[About this exercise]
The response must consist of the lines from the one holding "Choose the Standard Edition 2 option" through the final line of the entries, given again exactly and without any pictures.
───── Dataset entries
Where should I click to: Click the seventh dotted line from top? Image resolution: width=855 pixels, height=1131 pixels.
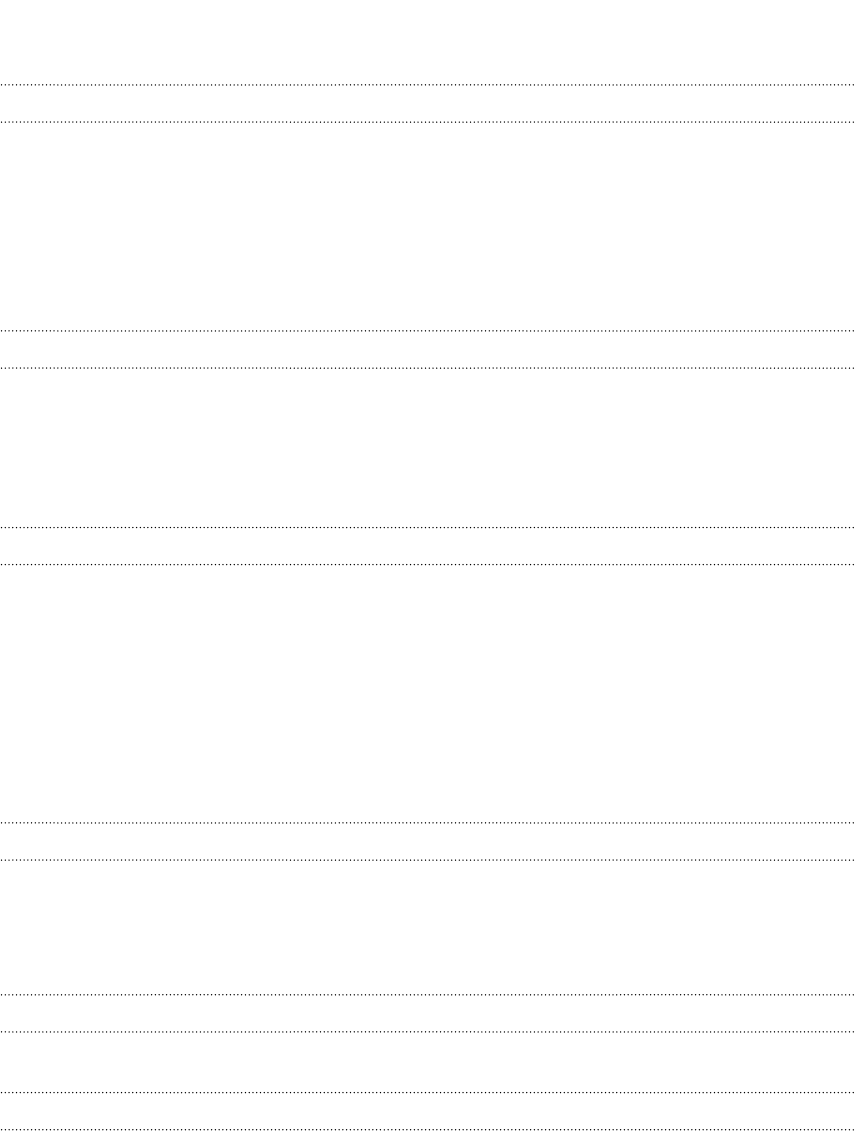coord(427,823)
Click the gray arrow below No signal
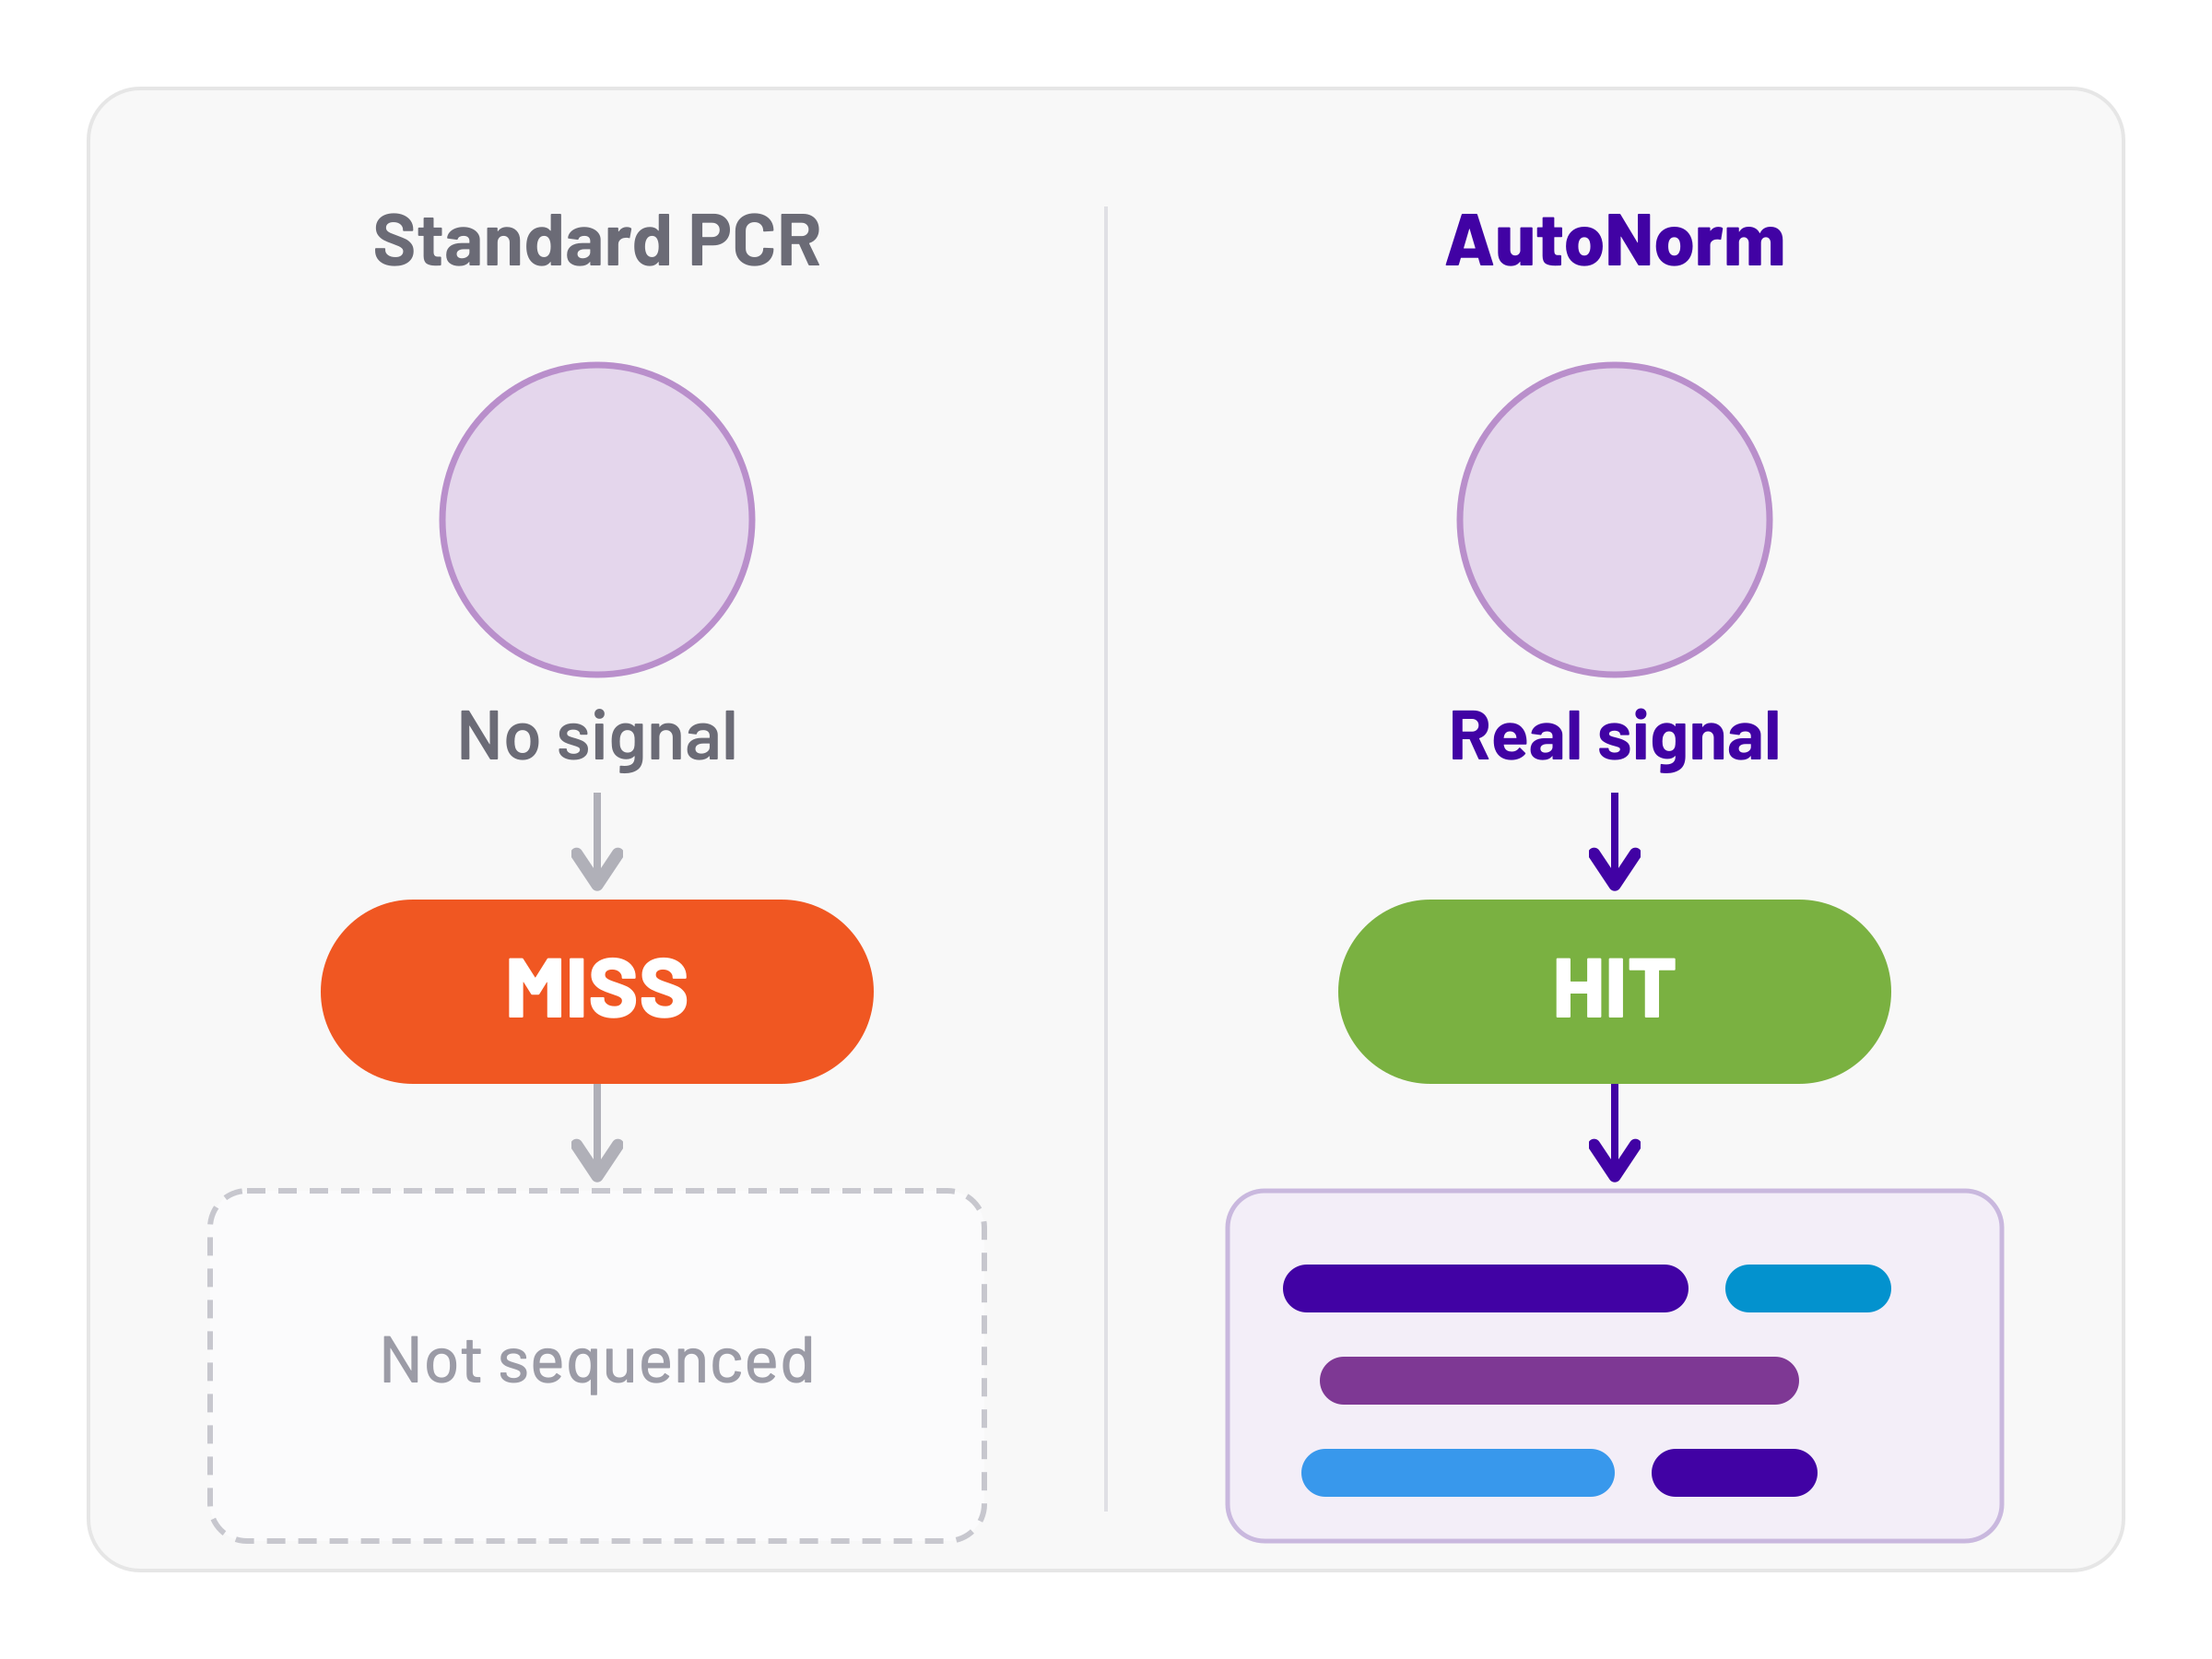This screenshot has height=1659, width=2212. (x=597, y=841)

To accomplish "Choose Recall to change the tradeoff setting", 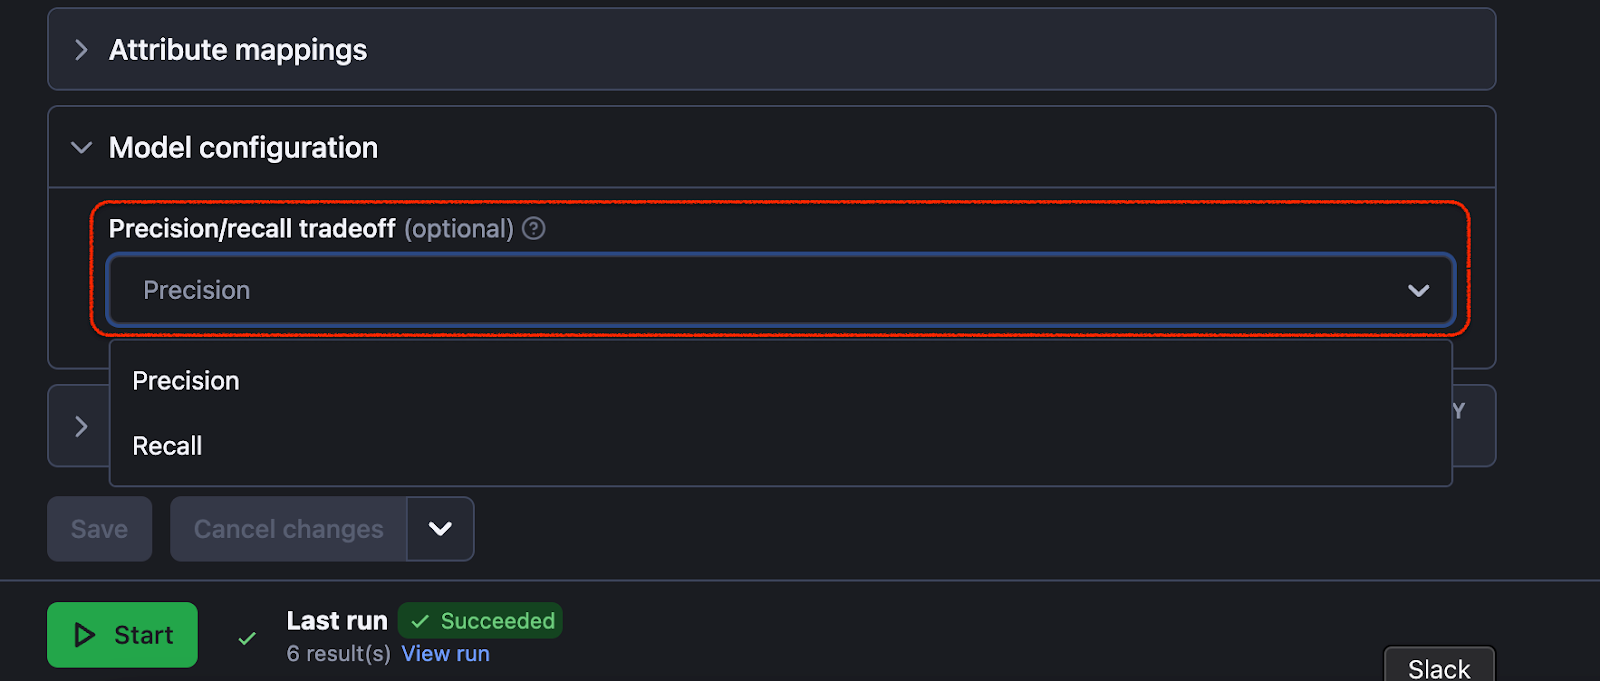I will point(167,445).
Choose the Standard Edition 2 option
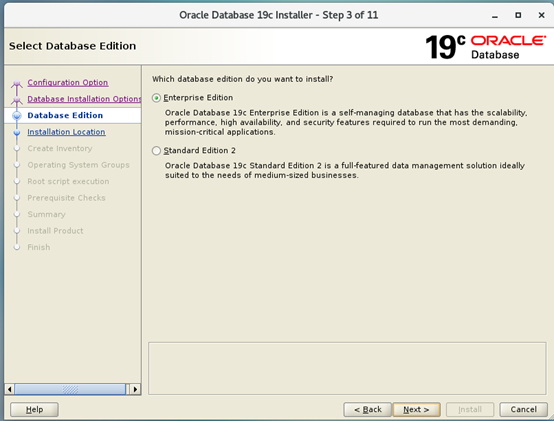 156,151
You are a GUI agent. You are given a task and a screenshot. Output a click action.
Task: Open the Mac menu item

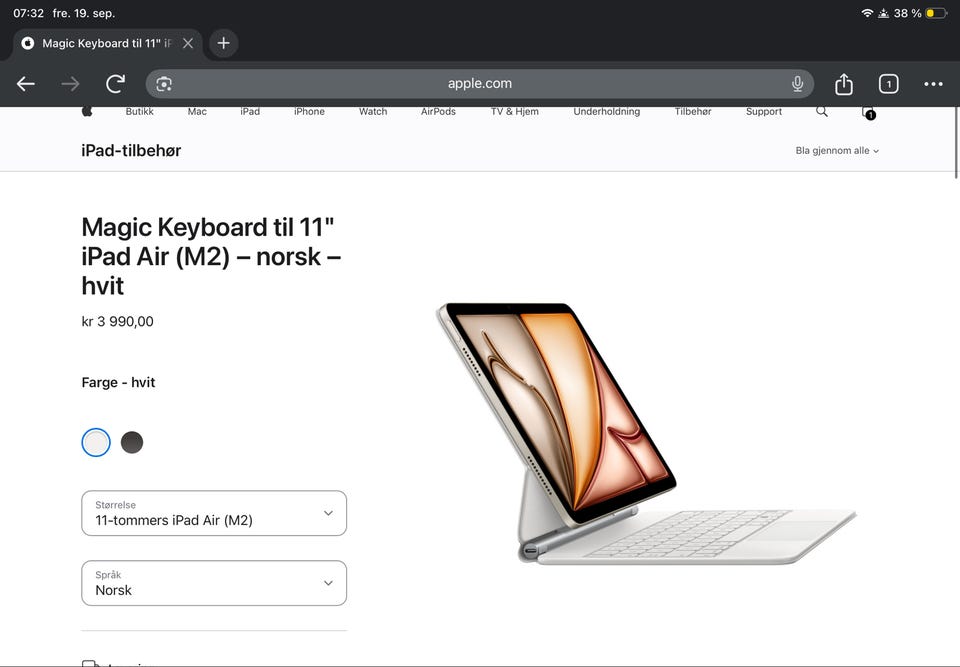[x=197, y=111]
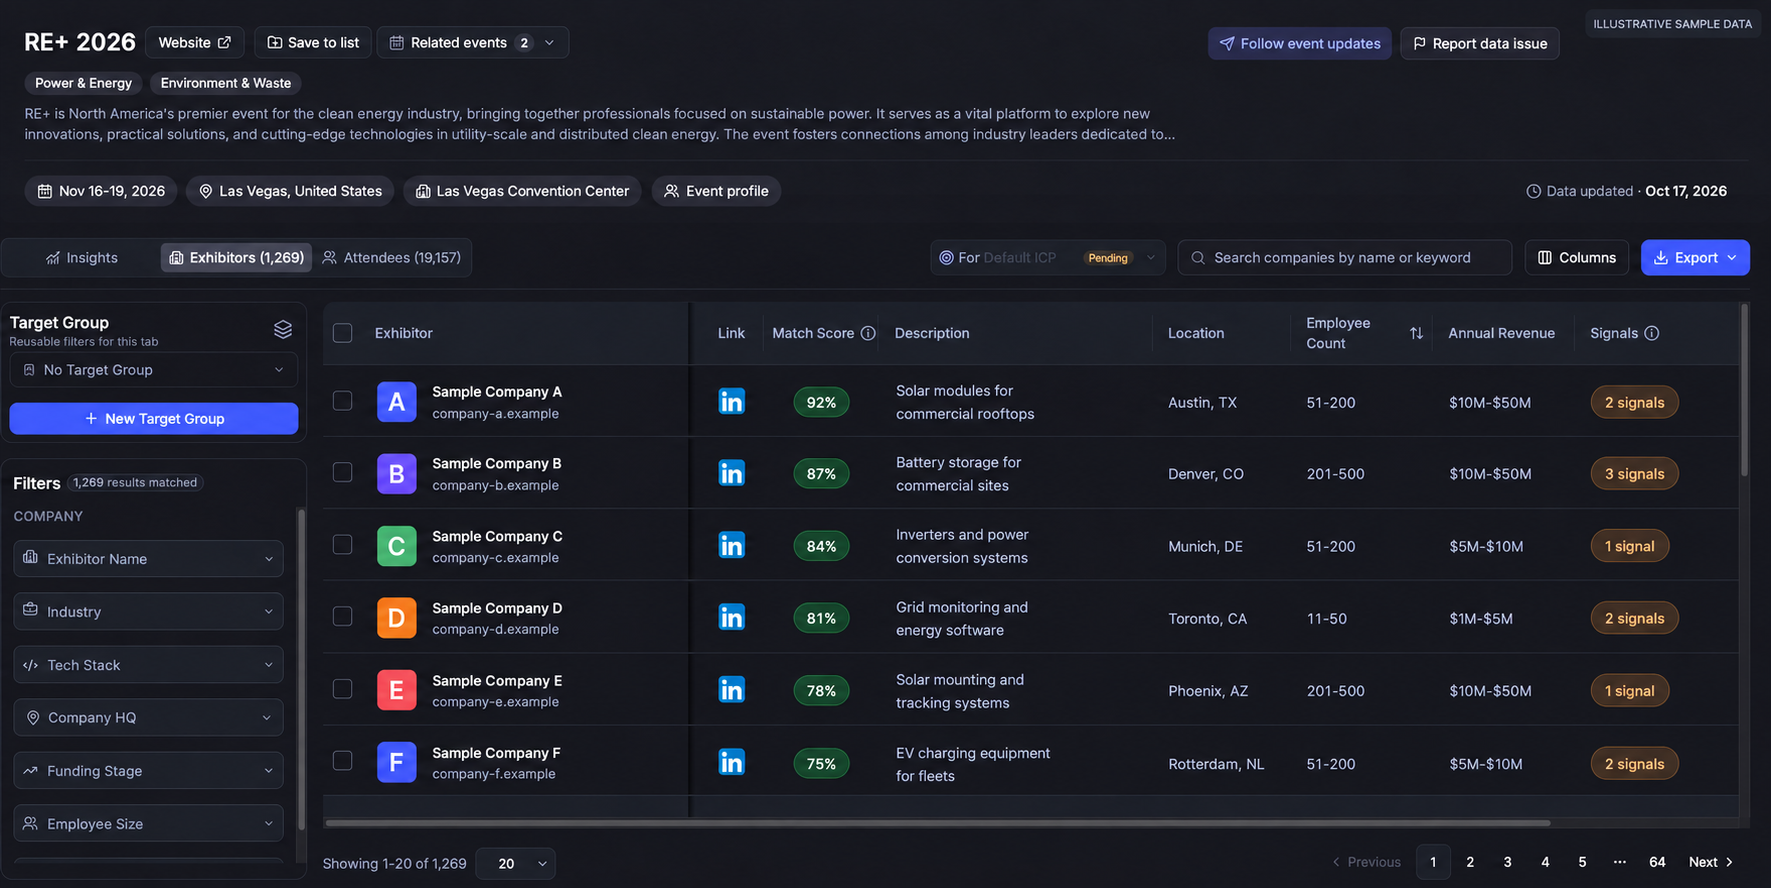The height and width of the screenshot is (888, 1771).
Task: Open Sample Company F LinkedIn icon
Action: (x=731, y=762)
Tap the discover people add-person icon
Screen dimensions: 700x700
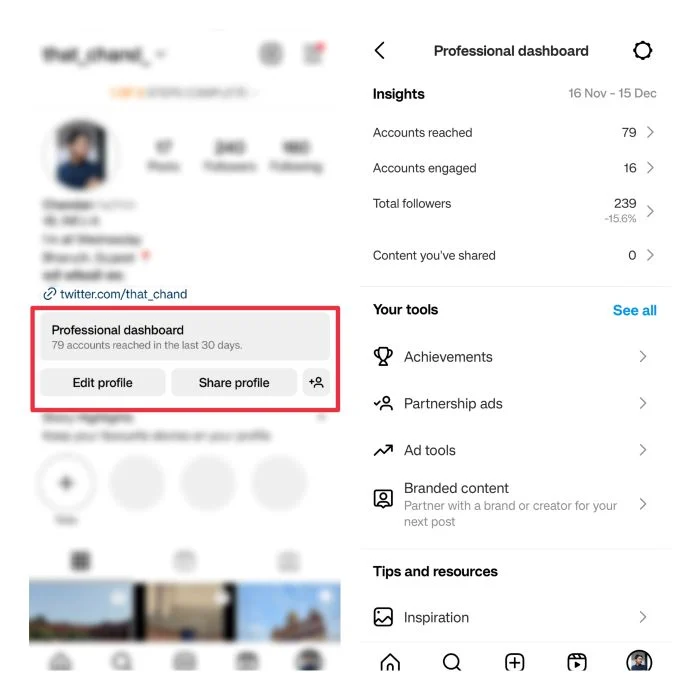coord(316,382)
──────────
[Result of this task]
Choose the Standard Edition 2 option
 156,151
You are a GUI agent. You are given a task and a screenshot. Output a click action.
Task: Open the Mac menu item

[x=197, y=111]
The height and width of the screenshot is (888, 1771).
Task: Open Sample Company F LinkedIn icon
Action: (x=731, y=762)
Tap the discover people add-person icon
Screen dimensions: 700x700
coord(316,382)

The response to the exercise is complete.